Dataset entries –

►

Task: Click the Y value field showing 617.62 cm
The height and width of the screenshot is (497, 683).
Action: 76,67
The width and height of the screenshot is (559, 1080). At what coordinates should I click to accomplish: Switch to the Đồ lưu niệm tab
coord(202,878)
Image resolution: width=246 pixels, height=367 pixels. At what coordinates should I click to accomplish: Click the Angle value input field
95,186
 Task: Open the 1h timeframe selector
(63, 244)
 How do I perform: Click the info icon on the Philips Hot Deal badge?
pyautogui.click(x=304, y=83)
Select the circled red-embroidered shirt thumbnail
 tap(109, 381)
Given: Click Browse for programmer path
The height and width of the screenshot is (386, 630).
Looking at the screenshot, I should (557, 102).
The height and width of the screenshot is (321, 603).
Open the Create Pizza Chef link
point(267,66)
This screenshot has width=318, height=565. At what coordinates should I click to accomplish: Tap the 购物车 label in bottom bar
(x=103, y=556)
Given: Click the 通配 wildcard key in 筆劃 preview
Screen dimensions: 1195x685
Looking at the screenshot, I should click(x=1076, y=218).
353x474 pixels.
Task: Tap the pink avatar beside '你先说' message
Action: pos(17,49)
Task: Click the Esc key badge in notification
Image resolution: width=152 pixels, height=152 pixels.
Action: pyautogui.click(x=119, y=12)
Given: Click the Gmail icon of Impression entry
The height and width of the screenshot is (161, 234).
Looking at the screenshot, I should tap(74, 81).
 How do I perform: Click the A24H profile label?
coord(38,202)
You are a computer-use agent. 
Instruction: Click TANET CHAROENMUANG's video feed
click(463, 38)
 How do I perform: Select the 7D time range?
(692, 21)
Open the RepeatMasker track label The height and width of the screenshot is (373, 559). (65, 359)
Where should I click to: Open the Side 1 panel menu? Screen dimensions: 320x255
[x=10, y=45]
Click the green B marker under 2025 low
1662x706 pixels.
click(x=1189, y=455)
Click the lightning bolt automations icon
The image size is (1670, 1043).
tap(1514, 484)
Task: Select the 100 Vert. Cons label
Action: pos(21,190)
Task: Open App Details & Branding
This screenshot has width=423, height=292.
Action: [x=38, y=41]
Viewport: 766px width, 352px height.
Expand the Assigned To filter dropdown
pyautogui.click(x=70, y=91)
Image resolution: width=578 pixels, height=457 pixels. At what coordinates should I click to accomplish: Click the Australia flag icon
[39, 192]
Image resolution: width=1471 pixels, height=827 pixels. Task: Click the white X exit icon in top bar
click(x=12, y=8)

◄

Exercise requirements – Look over the records above and copy each line that includes the string "Given".

Finished task –
Given: Click Browse for programmer path
Given: Click the 通配 wildcard key in 筆劃 preview
Given: Click the Gmail icon of Impression entry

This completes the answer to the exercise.